Rap-Interviews ohne Bogy sind einfach sinnlos geworden. Sämtliche andere Moderatoren beschränken sich meist darauf, ihre Gäste das übliche Promo-Gelaber abspulen zu lassen, halten es für kontrovers, wenn man sich mit Rappern und Nazis in ein Format setzt, sind einfach seit 20 Jahren zu alt für den Job, lachen hysterisch bei unlustigen Jokes, sollten dringend mal Urlaub machen, sind befremdlich "stolz" auf die Erfolge ihrer Interviewpartner oder loben die jüngsten (meist grauenhaften) Werke der Rapper über den grünen Klee, um free Drinks auf der Record-Release-Party abzustauben. Es ist also an der Zeit zu verhandeln, wie Bogy als einzige Interview-Instanz im HipHop installiert werden kann. Macht euch Gedanken, TV Strassensound!

8. Boxen

Wie auch schon in den letzten Jahren gilt für 2018: Hört mit den Boxen auf!

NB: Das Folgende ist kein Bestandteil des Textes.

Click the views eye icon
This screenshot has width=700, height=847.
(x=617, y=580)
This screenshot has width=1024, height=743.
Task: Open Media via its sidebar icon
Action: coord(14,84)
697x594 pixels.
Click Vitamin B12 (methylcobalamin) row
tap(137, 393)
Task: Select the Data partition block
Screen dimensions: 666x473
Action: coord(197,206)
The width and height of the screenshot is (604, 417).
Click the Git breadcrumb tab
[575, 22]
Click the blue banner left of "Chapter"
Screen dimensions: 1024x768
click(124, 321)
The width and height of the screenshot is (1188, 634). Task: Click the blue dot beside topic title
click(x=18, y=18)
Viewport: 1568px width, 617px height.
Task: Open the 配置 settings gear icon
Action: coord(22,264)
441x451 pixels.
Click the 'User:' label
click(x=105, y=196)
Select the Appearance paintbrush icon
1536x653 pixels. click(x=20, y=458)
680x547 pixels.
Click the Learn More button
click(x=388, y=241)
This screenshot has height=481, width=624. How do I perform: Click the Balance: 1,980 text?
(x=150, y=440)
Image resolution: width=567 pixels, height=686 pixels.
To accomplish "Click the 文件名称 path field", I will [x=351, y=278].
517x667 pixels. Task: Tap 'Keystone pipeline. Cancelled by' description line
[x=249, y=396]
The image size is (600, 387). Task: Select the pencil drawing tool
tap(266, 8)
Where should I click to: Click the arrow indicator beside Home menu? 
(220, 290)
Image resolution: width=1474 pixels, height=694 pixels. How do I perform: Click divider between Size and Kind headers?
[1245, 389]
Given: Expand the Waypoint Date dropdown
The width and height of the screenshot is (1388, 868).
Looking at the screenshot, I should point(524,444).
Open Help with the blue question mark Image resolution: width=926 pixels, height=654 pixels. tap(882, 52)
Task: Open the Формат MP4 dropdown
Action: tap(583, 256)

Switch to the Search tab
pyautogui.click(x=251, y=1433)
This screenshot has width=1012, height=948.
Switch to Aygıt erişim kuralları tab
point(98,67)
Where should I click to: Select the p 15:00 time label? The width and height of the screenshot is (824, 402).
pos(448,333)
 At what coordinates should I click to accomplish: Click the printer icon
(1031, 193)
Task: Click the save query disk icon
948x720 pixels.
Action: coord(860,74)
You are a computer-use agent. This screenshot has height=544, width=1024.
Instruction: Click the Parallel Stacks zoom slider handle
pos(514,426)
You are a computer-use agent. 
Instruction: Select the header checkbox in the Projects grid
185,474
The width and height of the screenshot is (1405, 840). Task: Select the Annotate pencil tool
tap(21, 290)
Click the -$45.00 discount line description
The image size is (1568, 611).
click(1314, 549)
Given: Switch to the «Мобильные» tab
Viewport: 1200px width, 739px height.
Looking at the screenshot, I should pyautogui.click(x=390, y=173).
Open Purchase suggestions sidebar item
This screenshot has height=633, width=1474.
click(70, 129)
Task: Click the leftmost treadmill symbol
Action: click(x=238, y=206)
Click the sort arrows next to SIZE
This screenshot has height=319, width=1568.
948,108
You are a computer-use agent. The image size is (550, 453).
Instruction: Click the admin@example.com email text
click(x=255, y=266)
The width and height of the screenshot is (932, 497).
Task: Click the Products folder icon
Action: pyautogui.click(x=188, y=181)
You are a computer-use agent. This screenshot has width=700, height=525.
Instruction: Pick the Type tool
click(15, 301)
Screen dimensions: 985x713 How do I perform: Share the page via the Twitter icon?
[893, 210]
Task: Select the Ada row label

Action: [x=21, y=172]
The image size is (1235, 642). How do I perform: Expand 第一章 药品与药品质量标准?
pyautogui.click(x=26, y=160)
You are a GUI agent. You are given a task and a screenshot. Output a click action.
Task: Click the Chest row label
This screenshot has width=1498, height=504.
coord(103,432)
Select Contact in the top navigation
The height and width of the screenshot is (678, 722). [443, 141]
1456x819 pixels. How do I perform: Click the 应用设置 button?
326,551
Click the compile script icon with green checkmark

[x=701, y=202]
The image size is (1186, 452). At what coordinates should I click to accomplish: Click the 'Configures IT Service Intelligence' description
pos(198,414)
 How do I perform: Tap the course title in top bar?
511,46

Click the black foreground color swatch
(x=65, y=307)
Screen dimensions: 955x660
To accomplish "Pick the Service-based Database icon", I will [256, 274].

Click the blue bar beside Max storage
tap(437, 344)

Sämtliche Gründe hierzu wurden in der Vergangenheit schon ausgiebig beleuchtet. Deswegen hier nur noch einmal kurz und knackig: Wenn ich einen Selfiestab, ein T-Shirt, Sticker, Handschuhe, Handschuhe mit denen es möglich ist, das Smartphone zu bedienen, einen Brustbeutel, eine Powerbank, eine Sturmmaske, einen Rucksack, eine Mobile-Box, einen Trinkbecher, eine Bauchtasche, ein Ladekabel, eine Konzert-DVD, eine Kette, Kondome, eine Wintermütze, eine Handyhülle, ein Parfüm, einen Schwimmreifen, einen Turnbeutel, einen Akku oder eine Jogginghose brauche – dann gehe ich ein Geschäft und kauf sie mir, verdammt noch mal!